BACKGROUND: Individual researchers are struggling to keep up with the accelerating emergence of high-throughput biological data, and to extract information that relates to their specific questions. Integration of accumulated evidence should permit researchers to form fewer - and more accurate - hypotheses for further study through experimentation. RESULTS: Here a method previously used to predict Gene Ontology (GO) terms for Saccharomyces cerevisiae (Tian et al.: Combining guilt-by-association and guilt-by-profiling to predict Saccharomyces cerevisiae gene function. Genome Biol 2008, 9(Suppl 1):S7) is applied to predict GO terms and phenotypes for 21,603 Mus musculus genes, using a diverse collection of integrated data sources (including expression, interaction, and sequence-based data). This combined 'guilt-by-profiling' and 'guilt-by-association' approach optimizes the combination of two inference methodologies. Predictions at all levels of confidence are evaluated by examining genes not used in training, and top predictions are examined manually using available literature and knowledge base resources.
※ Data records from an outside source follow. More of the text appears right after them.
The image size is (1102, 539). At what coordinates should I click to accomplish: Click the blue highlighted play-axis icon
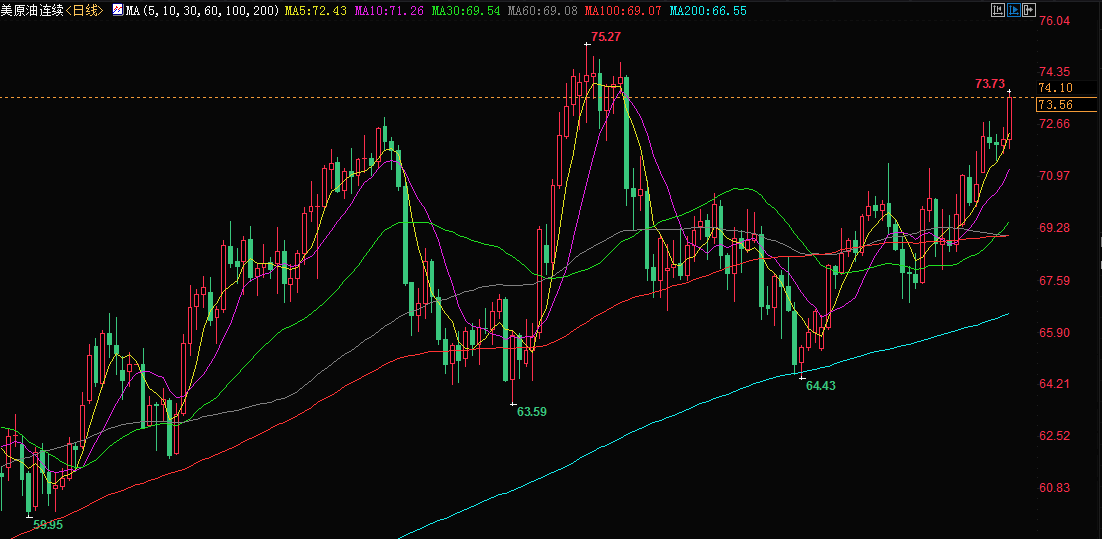click(1013, 10)
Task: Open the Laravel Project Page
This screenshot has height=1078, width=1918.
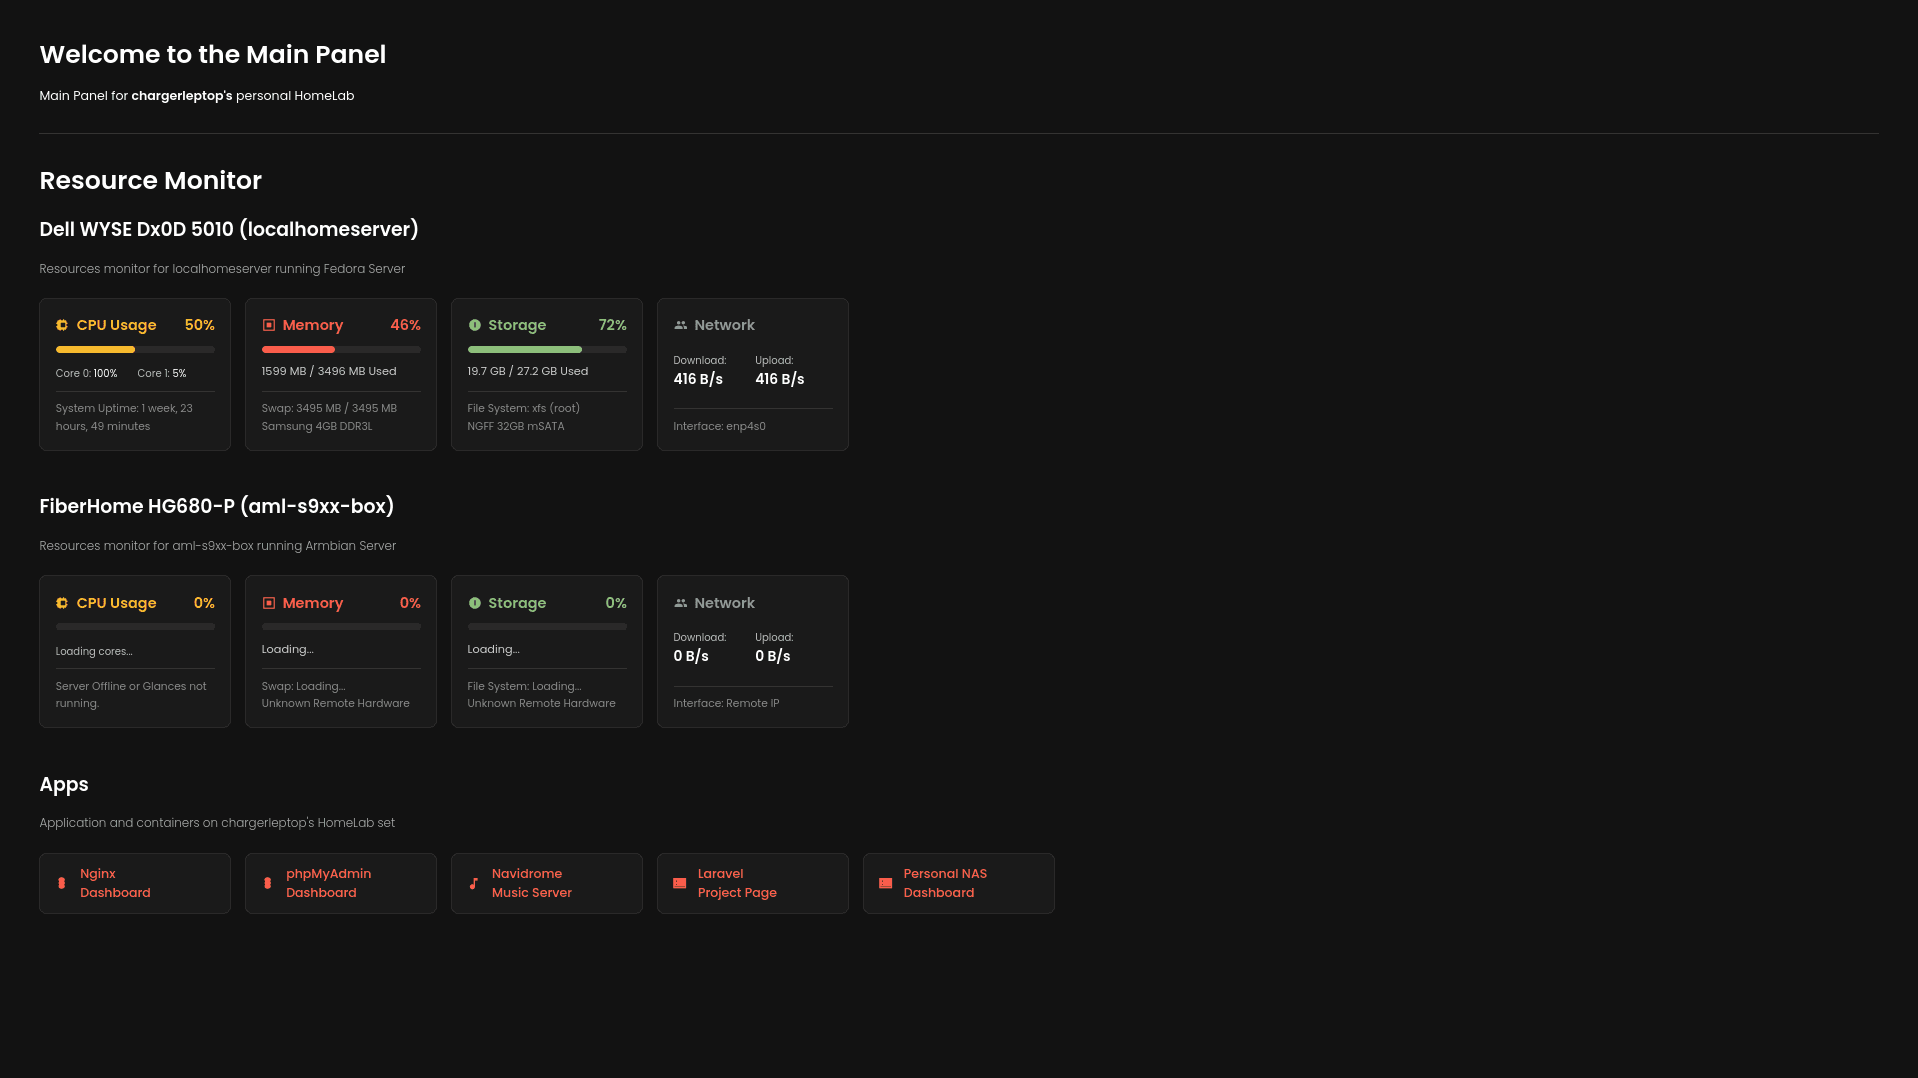Action: tap(753, 883)
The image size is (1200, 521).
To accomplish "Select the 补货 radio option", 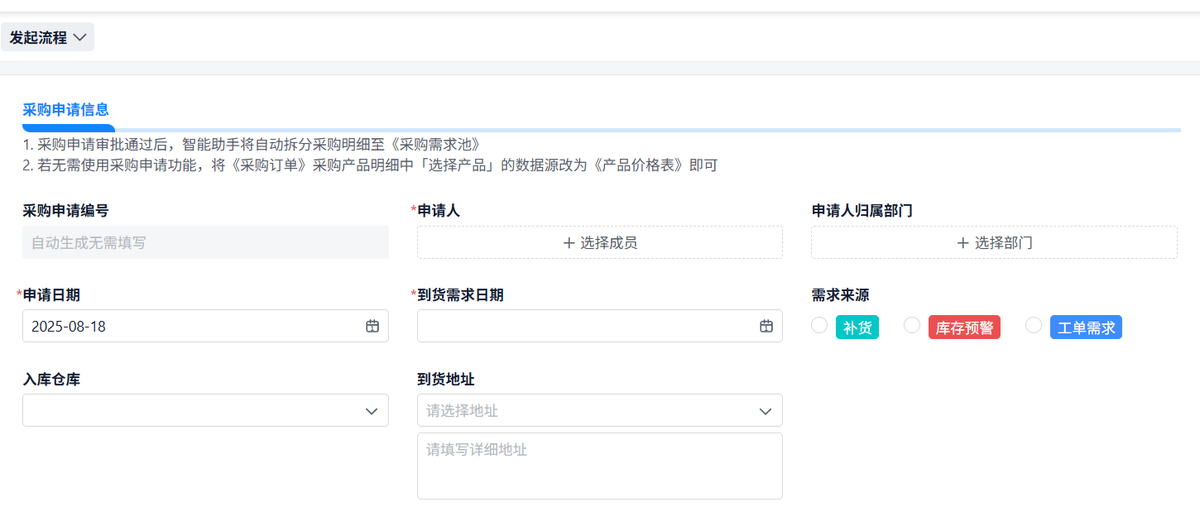I will 819,326.
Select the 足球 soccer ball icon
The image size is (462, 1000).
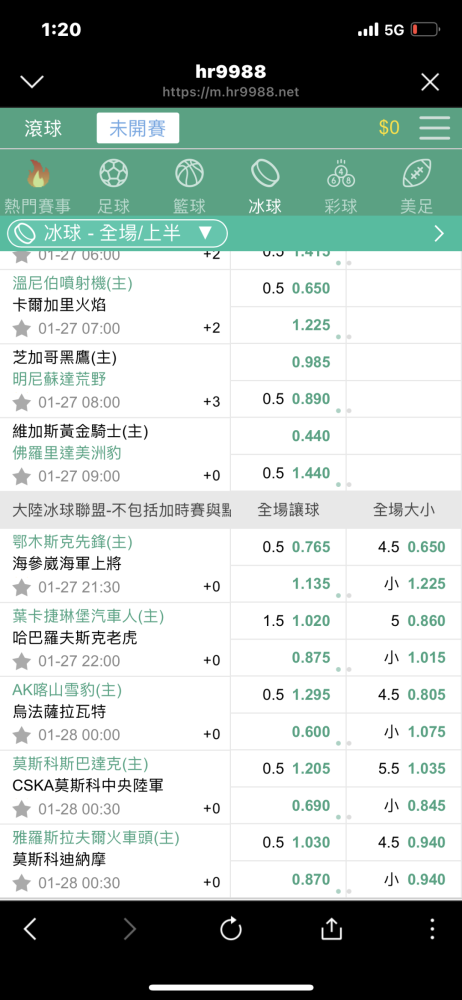(114, 173)
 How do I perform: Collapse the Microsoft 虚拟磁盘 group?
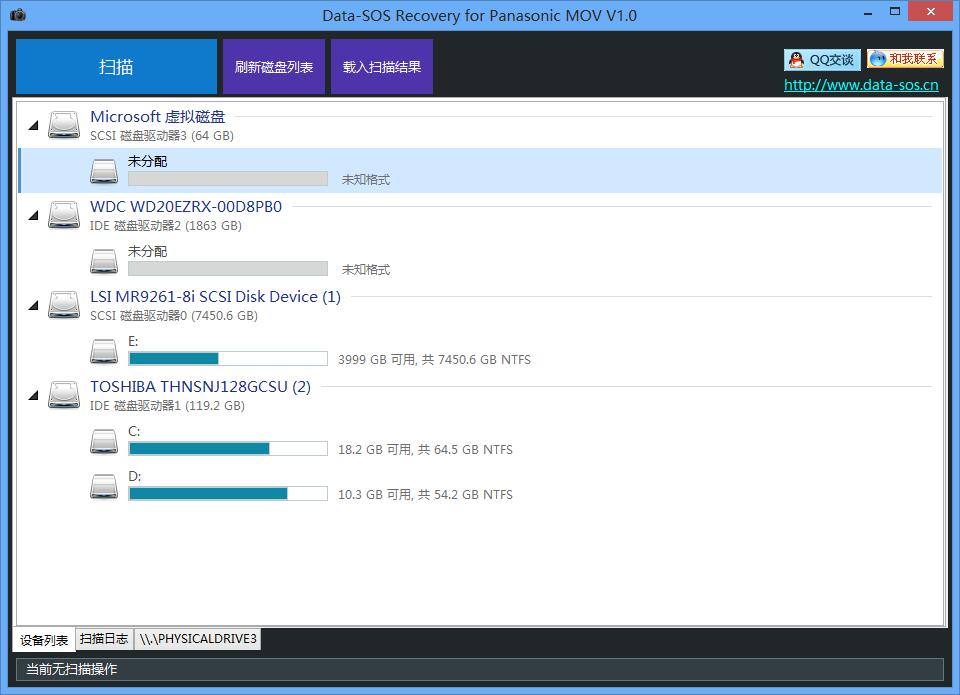pyautogui.click(x=33, y=126)
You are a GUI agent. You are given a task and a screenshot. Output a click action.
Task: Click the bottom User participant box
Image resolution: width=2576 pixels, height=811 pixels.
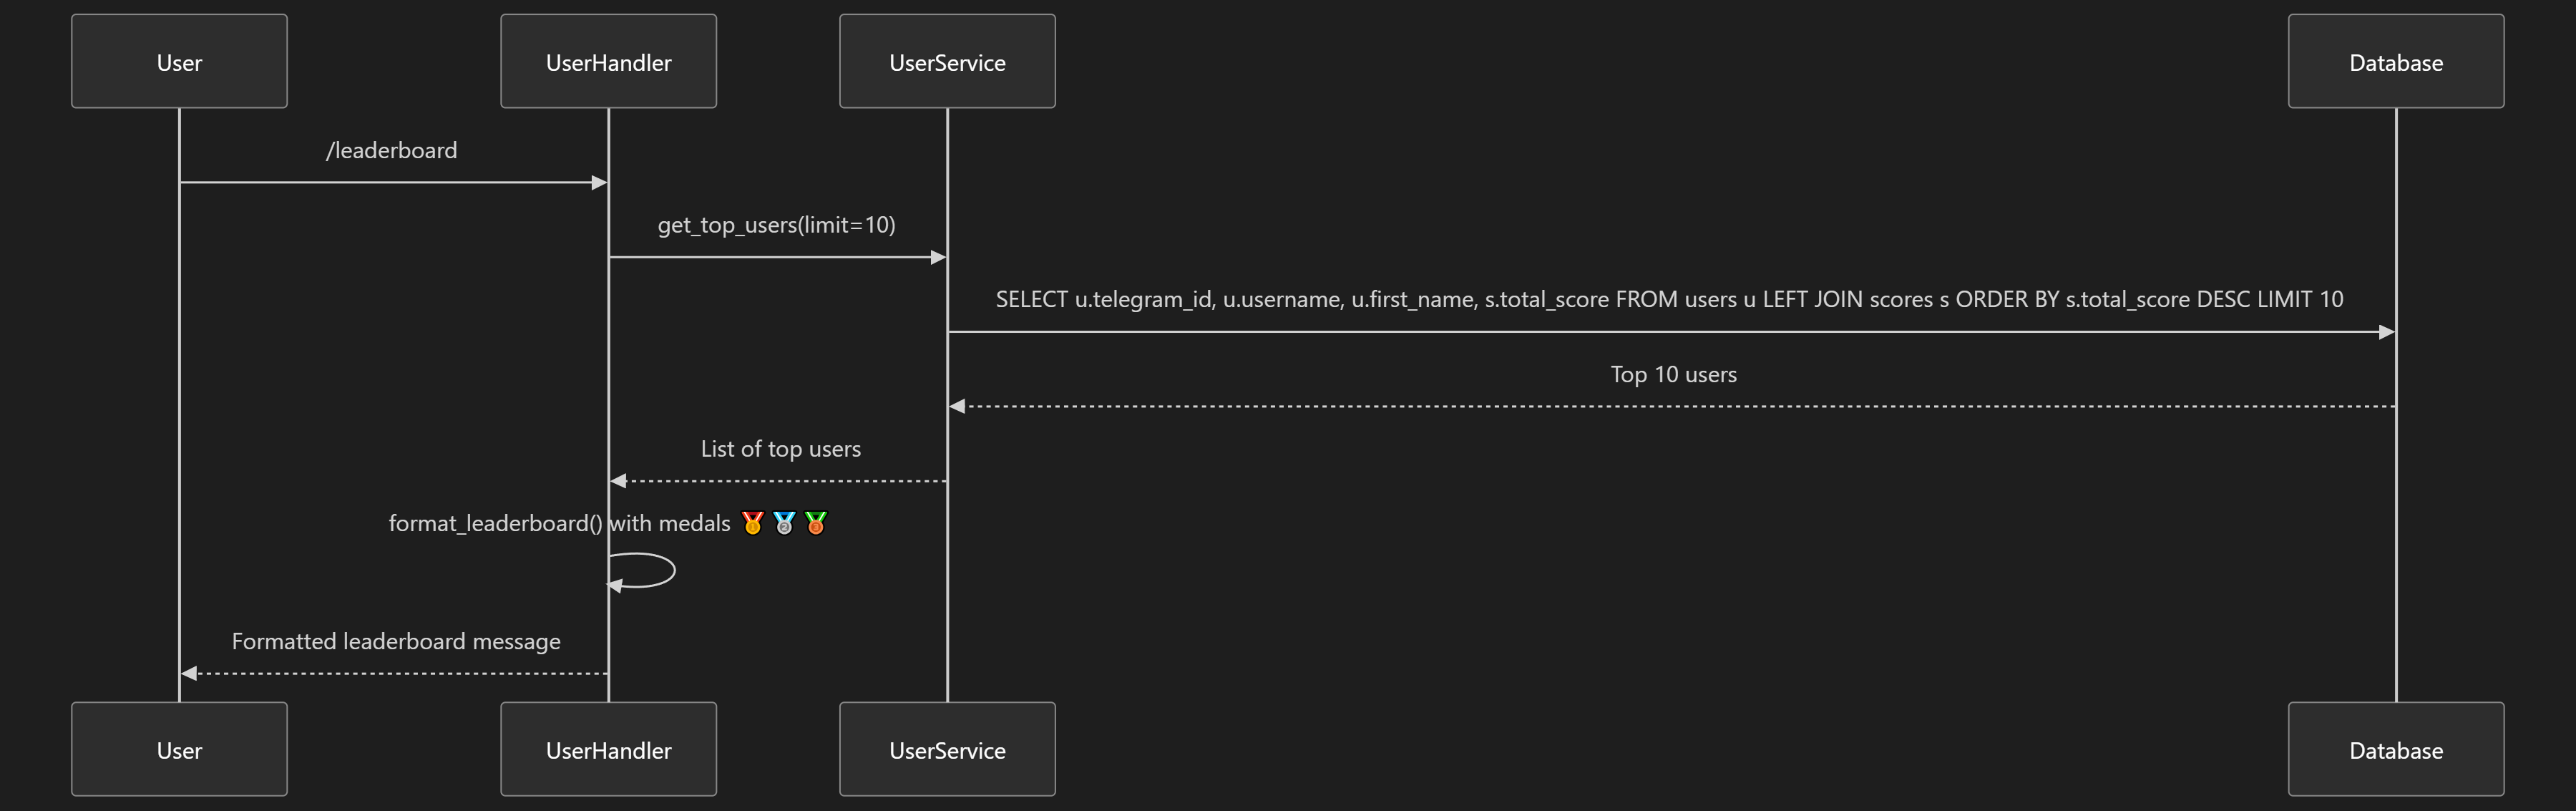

CONCLUSION: We assigned a confidence score to each gene/term combination. The results provided high prediction performance, with nearly every GO term achieving greater than 40% precision at 1% recall. Among the 36 novel predictions for GO terms and 40 for phenotypes that were studied manually, >80% and >40%, respectively, were identified as accurate. We also illustrate that a combination of 'guilt-by-profiling' and 'guilt-by-association' outperforms either approach alone in their application to M. musculus.